- [PROBLEM DESCRIPTION]
Wherever a line of the data contains "อแรงงาน", copy that line.

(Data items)
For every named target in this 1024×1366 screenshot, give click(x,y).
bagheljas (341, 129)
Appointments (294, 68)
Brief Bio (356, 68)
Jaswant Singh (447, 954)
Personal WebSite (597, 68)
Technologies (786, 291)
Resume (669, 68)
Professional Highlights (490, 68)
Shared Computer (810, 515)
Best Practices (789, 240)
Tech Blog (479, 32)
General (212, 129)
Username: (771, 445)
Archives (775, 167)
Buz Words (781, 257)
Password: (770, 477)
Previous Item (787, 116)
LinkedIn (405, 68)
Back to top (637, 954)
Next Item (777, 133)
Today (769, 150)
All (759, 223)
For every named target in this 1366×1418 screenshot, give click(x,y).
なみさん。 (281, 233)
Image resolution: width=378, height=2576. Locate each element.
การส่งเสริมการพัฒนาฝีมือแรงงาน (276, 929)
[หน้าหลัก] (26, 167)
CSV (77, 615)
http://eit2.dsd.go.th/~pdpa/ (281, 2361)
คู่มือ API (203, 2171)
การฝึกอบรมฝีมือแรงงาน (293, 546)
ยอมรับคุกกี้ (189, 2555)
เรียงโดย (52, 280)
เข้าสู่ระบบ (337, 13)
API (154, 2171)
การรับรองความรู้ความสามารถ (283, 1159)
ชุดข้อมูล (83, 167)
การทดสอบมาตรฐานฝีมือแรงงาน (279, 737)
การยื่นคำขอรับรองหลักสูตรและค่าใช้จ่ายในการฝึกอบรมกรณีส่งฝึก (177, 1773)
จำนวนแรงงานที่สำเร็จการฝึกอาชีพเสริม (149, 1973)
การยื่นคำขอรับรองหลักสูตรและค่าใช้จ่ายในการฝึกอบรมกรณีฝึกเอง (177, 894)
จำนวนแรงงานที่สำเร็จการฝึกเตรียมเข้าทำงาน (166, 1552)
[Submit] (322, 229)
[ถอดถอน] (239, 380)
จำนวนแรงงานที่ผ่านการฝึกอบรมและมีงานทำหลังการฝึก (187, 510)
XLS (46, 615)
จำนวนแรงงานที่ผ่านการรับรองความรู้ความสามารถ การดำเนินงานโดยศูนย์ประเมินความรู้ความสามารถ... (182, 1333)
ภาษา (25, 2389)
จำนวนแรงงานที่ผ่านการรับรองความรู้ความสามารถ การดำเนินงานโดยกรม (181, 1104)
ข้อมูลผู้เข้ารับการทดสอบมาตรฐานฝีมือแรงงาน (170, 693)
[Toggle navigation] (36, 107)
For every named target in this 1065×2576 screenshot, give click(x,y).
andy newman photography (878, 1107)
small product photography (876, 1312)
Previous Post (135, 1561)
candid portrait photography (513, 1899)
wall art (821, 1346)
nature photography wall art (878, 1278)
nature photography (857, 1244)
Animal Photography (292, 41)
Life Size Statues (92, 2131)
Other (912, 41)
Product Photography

- [ANSWER FOR THIS EXERCISE]
การส่งเสริมการพัฒนาฝีมือแรงงาน (276, 929)
การฝึกอบรมฝีมือแรงงาน (293, 546)
การทดสอบมาตรฐานฝีมือแรงงาน (279, 737)
ข้อมูลผู้เข้ารับการทดสอบมาตรฐานฝีมือแรงงาน (170, 693)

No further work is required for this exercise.